**CONSIGNE**
Réécrivez le passage de l'article sur les défis de Marine Le Pen en commençant aux mots "La première échéance pour" et en vous arrêtant après "dans le Var.". Remplacez "Le Figaro" par "Le Monde".

**TEXTE**
• • • • • • •
Marine Le Pen n'est pas parvenue à briser le plafond de verre. La candidate du Front national a été battue par Emmanuel Macron au second tour de l'élection présidentielle, dimanche 7 mai. Avec seulement 33,9% des voix, la fille de Jean-Marie Le Pen réalise un score presque décevant au regard de ses attentes. Elle a toutefois passé le seuil des 10 millions de voix, un résultat sur lequel elle compte capitaliser pour devenir "la première force d'opposition au nouveau président". Législatives, leadership, rénovation du Front national... Franceinfo fait le point sur les cinq défis qui attendent désormais Marine Le Pen.

1Confirmer ses acquis

Après sa défaite à l'élection présidentielle, Marine Le Pen peut se réconforter grâce à quelques victoires symboliques. En premier lieu, le nombre de voix qu'elle a obtenues dimanche 7 mai : avec 10,58 millions de votes, elle fait presque deux fois mieux que son père au second tour de l'élection de 2002 (5,52 millions de voix). Dans son histoire, le parti d'extrême droite n'était jamais parvenu à obtenir plus de 7 millions de voix avant cette année 2017.

"Ce que je constate, c'est qu'il y a une progression historique pour notre mouvement et notamment quelque chose qui est assez impressionnant, le fait que nous ayons réussi à augmenter de plus de 3 millions de voix le score de Marine Le Pen entre le premier et le second tour", se réjouit Gaëtan Dussausaye, directeur du Front national de la jeunesse, interrogé par franceinfo. Cette progression montre "que, finalement, on a une capacité de rassemblement autour de Marine Le Pen""Jamais notre courant de pensée n'a rassemblé autant d'électeurs qu'hier soir", abonde le vice-président du FN, David Rachline, sur franceinfo.

Mais encore faut-il confirmer ces acquis lors des prochaines échéances électorales. "Marine Le Pen réalise un score historique en termes de voix, mais il faut garder à l'esprit que le scrutin présidentiel est plus favorable au FN car il est personnalisé, tempère Jean-Yves Camus, chercheur à l'Iris, contacté par franceinfo. Le parti pourrait donc tout à fait obtenir un nombre de votes inférieur lors des législatives."

2Transformer l'essai aux législatives

La première échéance pour tester la capacité du Front national est donc fixée au mois de juin. Marine Le Pen a annoncé, dimanche 7 mai, qu'elle serait "à la tête du combat des législatives". Le parti espère obtenir une quarantaine de sièges, selon Le Figaro. Le but affiché : dépasser le record de 1986, où 35 frontistes avaient été élus à l'issue d'un scrutin proportionnel à un tour. "Cette fois, se faire élire dans un scrutin majoritaire à deux tours révélera une émanation plus profonde du pays et le signe politique sera infiniment plus fort", assure Jérôme Rivière, ancien député UMP et candidat frontiste dans le Var.

"Ils préparent les législatives depuis longtemps : 80% de leurs candidats ont un mandat local, ils ont eu une formation politique sur le terrain..., souligne l'historienne Valérie Igounet, interrogée par franceinfo. Ils disposent en outre de terres de prédilection, notamment dans le Nord-Est, où il leur est possible d'obtenir des élus."
• • • • • • •
**ENTRÉES EXTRAITES**
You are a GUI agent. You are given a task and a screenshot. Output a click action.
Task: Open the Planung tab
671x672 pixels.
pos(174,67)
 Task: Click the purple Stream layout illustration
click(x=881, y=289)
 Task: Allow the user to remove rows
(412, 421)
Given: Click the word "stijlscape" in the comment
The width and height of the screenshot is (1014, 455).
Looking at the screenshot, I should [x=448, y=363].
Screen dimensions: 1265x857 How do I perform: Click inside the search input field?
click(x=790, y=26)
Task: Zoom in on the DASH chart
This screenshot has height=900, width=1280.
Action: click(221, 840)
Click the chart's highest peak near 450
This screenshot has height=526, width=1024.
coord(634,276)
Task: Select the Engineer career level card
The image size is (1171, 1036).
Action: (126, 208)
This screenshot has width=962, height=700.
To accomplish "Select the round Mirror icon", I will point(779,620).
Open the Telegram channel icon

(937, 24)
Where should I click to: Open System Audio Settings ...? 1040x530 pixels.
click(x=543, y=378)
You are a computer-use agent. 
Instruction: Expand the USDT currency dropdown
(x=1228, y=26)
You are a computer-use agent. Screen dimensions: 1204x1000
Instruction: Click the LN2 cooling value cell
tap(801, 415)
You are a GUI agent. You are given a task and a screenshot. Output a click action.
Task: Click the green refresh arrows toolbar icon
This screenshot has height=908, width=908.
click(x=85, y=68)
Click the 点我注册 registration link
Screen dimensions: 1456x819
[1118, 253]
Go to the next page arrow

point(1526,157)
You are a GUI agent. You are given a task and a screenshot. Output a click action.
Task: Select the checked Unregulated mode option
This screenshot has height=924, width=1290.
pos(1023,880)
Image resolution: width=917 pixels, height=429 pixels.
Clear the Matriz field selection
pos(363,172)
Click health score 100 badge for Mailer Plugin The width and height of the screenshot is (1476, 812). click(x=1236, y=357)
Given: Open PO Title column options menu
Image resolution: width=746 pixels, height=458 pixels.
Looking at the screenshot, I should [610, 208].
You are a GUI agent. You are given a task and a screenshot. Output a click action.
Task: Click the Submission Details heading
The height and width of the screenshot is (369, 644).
• • • • • • •
**RÉPONSE CI-DESSOUS**
La première échéance pour tester la capacité du Front national est donc fixée au mois de juin. Marine Le Pen a annoncé, dimanche 7 mai, qu'elle serait "à la tête du combat des législatives". Le parti espère obtenir une quarantaine de sièges, selon Le Monde. Le but affiché : dépasser le record de 1986, où 35 frontistes avaient été élus à l'issue d'un scrutin proportionnel à un tour. "Cette fois, se faire élire dans un scrutin majoritaire à deux tours révélera une émanation plus profonde du pays et le signe politique sera infiniment plus fort", assure Jérôme Rivière, ancien député UMP et candidat frontiste dans le Var.